[Collected data]

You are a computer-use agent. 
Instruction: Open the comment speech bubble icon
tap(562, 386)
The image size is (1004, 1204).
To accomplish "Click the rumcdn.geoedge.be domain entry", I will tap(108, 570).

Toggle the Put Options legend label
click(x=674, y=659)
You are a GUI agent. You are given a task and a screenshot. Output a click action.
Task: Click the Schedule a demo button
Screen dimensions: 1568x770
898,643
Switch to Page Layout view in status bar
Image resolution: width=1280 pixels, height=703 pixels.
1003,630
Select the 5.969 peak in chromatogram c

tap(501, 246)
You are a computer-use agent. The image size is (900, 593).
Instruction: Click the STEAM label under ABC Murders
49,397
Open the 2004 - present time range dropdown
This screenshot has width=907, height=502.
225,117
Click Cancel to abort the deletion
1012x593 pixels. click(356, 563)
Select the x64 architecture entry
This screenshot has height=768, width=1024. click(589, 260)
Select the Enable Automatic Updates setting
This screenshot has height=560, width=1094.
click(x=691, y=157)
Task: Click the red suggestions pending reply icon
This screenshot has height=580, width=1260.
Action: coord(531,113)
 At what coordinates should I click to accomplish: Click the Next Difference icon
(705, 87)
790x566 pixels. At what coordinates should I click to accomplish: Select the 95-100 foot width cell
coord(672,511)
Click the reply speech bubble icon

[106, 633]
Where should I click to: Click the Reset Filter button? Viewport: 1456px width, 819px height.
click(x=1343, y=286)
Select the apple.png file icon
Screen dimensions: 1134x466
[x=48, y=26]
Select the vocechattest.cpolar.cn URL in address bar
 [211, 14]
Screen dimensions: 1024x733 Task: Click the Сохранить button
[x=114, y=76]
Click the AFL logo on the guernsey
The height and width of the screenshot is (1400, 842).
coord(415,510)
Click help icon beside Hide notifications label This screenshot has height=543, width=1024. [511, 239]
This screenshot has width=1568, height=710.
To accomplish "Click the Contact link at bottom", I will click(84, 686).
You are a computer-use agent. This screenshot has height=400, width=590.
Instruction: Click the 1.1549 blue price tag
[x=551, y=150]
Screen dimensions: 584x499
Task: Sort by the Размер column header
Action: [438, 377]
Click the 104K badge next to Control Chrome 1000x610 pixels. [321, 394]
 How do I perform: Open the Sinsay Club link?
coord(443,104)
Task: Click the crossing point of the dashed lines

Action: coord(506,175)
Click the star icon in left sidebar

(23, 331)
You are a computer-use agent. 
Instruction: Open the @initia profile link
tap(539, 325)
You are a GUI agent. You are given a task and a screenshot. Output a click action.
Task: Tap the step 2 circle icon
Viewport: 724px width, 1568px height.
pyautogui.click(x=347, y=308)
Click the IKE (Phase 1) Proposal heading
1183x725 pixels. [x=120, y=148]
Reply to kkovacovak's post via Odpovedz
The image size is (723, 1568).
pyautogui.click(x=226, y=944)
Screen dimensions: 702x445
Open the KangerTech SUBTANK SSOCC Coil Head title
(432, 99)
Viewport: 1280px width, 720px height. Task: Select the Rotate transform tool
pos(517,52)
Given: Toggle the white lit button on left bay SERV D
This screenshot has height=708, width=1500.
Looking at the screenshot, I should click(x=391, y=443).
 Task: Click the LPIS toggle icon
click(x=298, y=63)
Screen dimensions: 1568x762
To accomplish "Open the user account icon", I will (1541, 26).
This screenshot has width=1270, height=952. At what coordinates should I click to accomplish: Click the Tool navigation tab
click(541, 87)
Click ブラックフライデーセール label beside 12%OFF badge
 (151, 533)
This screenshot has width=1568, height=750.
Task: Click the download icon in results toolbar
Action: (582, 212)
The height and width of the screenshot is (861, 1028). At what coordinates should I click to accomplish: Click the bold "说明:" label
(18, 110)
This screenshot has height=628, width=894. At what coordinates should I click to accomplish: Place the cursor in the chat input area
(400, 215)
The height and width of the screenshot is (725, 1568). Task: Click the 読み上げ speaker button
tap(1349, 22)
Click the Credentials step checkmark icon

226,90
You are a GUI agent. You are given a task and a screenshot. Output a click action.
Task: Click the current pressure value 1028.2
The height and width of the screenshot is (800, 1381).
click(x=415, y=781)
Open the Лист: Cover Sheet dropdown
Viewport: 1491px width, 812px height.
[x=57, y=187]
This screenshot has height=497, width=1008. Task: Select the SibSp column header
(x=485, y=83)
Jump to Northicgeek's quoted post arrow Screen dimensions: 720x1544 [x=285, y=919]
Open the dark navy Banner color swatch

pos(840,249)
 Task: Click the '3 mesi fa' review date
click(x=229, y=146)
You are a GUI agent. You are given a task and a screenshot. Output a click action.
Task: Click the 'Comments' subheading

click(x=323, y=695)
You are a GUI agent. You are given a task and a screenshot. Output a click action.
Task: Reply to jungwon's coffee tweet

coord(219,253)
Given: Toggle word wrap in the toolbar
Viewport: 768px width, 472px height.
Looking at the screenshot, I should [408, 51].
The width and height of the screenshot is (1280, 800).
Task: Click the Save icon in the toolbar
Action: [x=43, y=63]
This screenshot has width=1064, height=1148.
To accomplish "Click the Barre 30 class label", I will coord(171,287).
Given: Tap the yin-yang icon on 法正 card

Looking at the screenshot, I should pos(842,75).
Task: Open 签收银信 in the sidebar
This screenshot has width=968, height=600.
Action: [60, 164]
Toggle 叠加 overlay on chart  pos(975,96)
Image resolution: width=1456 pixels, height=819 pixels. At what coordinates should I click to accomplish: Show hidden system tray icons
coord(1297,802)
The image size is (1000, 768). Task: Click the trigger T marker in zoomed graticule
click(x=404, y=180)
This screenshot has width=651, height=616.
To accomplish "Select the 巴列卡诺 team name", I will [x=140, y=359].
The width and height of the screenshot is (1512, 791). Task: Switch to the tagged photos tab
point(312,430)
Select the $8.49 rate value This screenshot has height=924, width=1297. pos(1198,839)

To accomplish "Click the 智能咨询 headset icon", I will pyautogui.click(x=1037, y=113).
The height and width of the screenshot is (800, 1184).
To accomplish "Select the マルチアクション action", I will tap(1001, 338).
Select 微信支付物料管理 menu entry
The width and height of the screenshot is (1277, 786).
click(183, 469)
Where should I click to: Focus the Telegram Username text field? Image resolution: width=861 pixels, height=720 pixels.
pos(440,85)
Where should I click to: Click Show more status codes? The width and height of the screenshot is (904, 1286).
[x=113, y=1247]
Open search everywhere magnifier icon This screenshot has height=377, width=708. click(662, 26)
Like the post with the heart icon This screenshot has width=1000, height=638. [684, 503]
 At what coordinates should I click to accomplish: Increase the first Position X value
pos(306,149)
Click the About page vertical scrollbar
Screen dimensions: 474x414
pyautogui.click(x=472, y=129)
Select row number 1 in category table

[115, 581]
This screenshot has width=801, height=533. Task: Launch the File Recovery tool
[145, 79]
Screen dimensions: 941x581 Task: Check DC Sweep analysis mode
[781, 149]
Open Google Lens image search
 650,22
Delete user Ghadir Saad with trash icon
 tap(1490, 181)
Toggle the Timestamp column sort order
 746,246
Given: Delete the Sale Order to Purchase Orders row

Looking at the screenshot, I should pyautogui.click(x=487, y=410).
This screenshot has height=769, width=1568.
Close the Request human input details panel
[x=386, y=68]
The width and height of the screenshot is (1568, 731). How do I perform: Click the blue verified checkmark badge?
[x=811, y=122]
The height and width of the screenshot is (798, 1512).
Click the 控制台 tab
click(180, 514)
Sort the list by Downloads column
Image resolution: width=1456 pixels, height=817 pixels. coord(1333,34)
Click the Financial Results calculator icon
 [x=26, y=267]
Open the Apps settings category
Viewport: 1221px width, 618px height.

◆ Task statement
Using the entries above, output exactly the lines between the line holding "The height and width of the screenshot is (861, 1028)." and the line holding "Task: Click the current pressure value 1028.2", end lines included, and nothing more.

◆ Response to this exercise
The height and width of the screenshot is (861, 1028). At what coordinates should I click to accomplish: Click the bold "说明:" label
(18, 110)
This screenshot has height=628, width=894. At what coordinates should I click to accomplish: Place the cursor in the chat input area
(400, 215)
The height and width of the screenshot is (725, 1568). Task: Click the 読み上げ speaker button
tap(1349, 22)
Click the Credentials step checkmark icon

226,90
You are a GUI agent. You are given a task and a screenshot. Output a click action.
Task: Click the current pressure value 1028.2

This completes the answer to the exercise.